(2020/12/4 05:00)
スタートアップが事業連携先の大企業から優越的地位を利用して不公正な扱いを受ける事例が後を絶たない。技術革新や雇用創出を促すため公正で自由な競争環境の整備を加速したい。
2008年のリーマン・ショック以降、低迷していたスタートアップへの出資は14年ごろから増加に転じた。近年は大企業のオープンイノベーションが活発化する中で高い伸びを示す。
だが公正取引委員会がまとめた「スタートアップの取引慣行に関する実態調査報告書」からは、スタートアップが資金面で弱い立場にあるため、不公正な扱いを受けても泣き寝入りするしかない実態が浮かび上がる。

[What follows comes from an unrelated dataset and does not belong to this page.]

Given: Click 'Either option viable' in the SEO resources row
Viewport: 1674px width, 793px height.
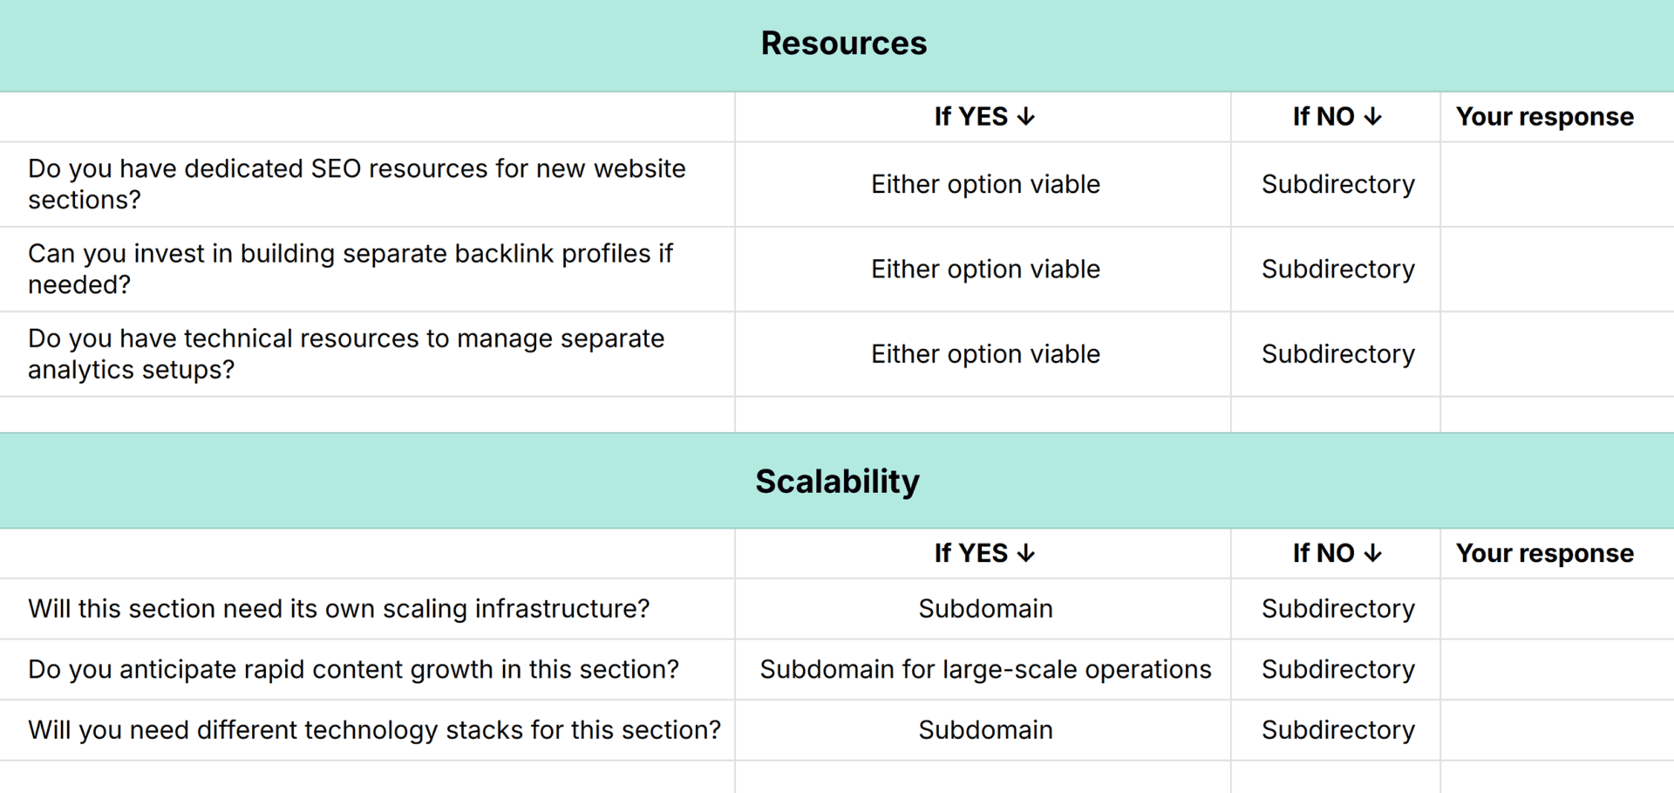Looking at the screenshot, I should [985, 184].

全体の約17%(242社)が連携事業者や出資者から納得できない行為を受けた経験があると回答。具体的には「秘密保持契約(NDA)」(約31%)、「出資契約」(約27%)、「ライセンス契約」(約23%)に関する案件が上位にきている。
連携事業者がNDAに違反しスタートアップの秘密情報を使ってスタートアップと同様のサービスをはじめ、競合相手になるといった悪質な事例もある。
こうした大企業には法令順守を徹底するよう求めたい。また事業連携の中には、NDAを締結していないずさんな事例も散見される。法務担当部署が契約内容を精査し、独占禁止法が禁じている「優越的地位の乱用」などに該当しないか確認の上で事業連携を進めてほしい。
一方で、スタートアップも社内に法務担当者を置く余力がなければ、社外の専門家を活用したり、他のスタートアップと情報共有を強化したりするなど防御策を講じておきたい。
公取委は独禁法の考え方に基づき、20年度中に経済産業省と連名で、問題事例や対応策を整理したガイドラインを作成し、不正行為の防止に努めていくことにしている。
新型コロナウイルス感染症の長期化に伴う景気悪化で、資金繰りが厳しさを増すスタートアップもある。行政機関にはスタートアップのための相談窓口開設や弁護士相談費用の補助など実効性のある対策を期待する。